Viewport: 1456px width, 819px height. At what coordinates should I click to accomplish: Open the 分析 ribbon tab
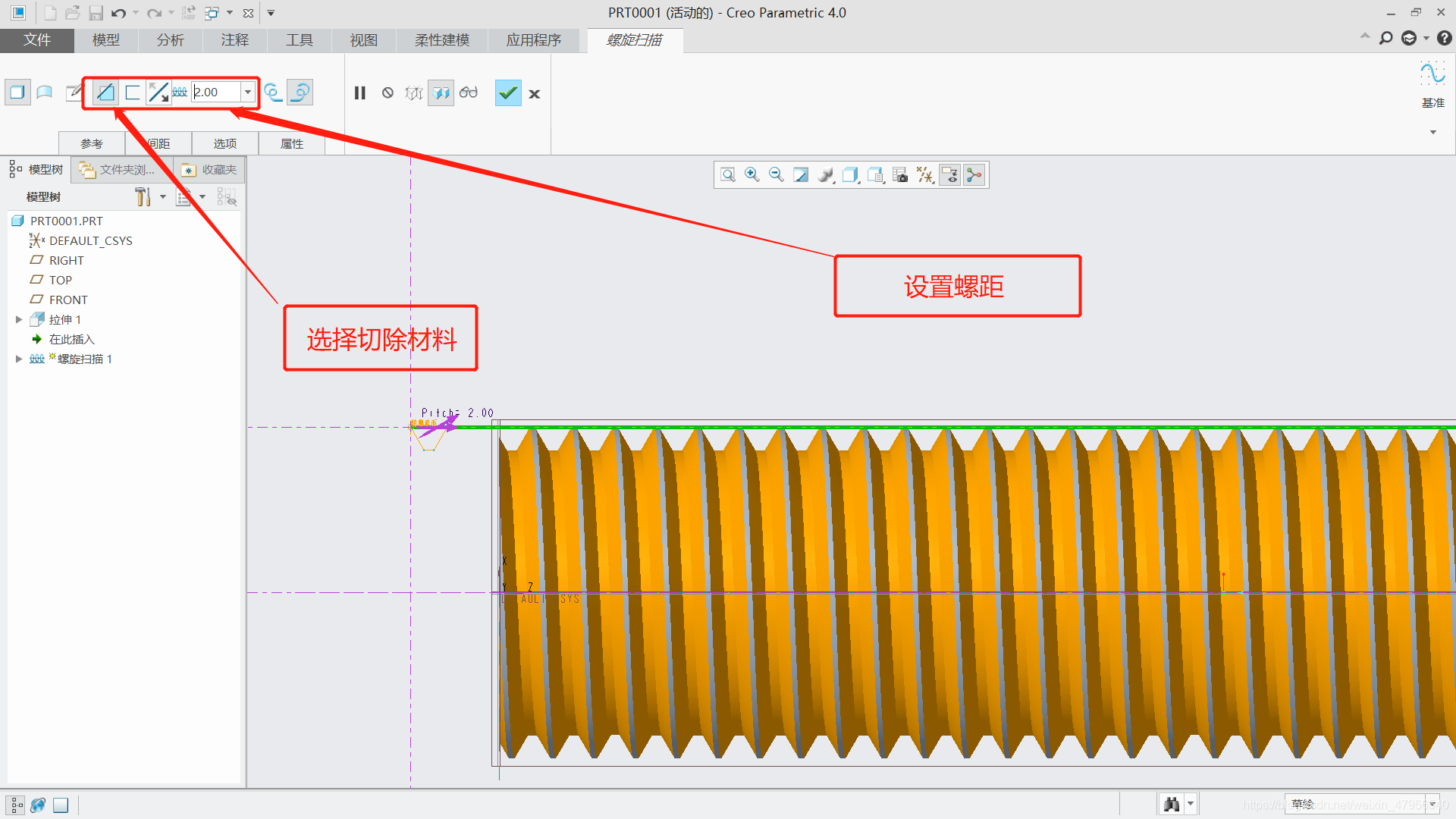pyautogui.click(x=170, y=40)
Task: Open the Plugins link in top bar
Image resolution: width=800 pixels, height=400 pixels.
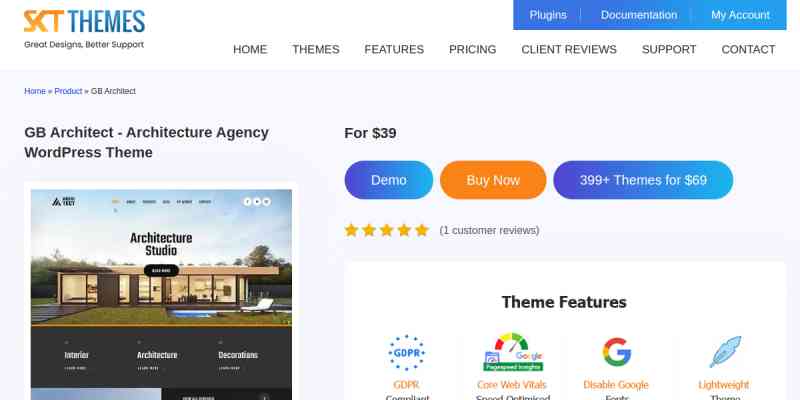Action: [x=548, y=15]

------

→ YOUR OBJECTIVE: Copy all these records again in full, requests included, with 36 added to every coordinate value in the answers. Leave the pictures out of your copy.

→ RESULT FOR THIS TASK:
Viewport: 1456px width, 819px height. At what coordinates should I click to accomplish: Open the 分析 ribbon tab
pyautogui.click(x=206, y=76)
Task: Open the Plugins link in top bar
Image resolution: width=800 pixels, height=400 pixels.
Action: [x=584, y=51]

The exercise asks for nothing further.